THE DATA:

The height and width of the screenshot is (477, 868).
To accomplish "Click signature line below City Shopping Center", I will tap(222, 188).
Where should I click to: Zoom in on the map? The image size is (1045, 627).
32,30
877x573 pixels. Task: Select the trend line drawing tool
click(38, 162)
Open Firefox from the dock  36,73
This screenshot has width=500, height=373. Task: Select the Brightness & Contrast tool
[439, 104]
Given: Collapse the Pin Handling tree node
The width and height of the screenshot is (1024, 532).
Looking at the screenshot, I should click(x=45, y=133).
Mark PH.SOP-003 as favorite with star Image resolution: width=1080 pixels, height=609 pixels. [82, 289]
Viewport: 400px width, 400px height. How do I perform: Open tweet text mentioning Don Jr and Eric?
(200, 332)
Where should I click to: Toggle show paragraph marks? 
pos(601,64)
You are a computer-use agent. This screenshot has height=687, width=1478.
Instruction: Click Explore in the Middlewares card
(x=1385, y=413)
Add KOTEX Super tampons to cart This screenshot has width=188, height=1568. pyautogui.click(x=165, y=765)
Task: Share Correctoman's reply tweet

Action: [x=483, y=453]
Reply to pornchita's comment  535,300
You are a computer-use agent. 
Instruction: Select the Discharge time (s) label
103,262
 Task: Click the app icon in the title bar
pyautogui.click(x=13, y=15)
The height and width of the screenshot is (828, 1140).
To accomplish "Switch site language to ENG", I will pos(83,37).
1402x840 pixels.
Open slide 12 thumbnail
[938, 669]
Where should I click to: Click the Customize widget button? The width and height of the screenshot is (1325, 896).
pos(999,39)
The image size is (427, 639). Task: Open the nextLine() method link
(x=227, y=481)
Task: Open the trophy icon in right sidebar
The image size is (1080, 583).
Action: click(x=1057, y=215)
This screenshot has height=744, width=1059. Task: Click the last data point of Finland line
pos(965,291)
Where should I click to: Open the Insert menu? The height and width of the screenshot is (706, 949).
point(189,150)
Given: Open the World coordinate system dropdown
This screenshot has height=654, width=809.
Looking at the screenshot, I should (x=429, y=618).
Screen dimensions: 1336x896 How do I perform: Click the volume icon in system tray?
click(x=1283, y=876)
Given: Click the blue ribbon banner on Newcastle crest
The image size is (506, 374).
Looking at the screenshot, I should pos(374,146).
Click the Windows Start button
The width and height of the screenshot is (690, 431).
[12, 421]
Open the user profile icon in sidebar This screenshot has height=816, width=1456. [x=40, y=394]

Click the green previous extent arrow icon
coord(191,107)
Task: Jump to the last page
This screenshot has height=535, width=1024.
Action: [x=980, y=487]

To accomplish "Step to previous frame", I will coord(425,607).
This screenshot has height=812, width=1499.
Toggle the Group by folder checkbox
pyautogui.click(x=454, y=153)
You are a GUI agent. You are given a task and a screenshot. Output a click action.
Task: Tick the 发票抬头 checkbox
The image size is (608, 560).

ACTIVITY:
If a line in the records above includes the string "will", copy it.

RESULT OF THIS EXERCISE:
To accomplish "Click signature line below City Shopping Center", I will tap(222, 188).
To accomplish "Switch site language to ENG", I will pos(83,37).
To accomplish "Step to previous frame", I will coord(425,607).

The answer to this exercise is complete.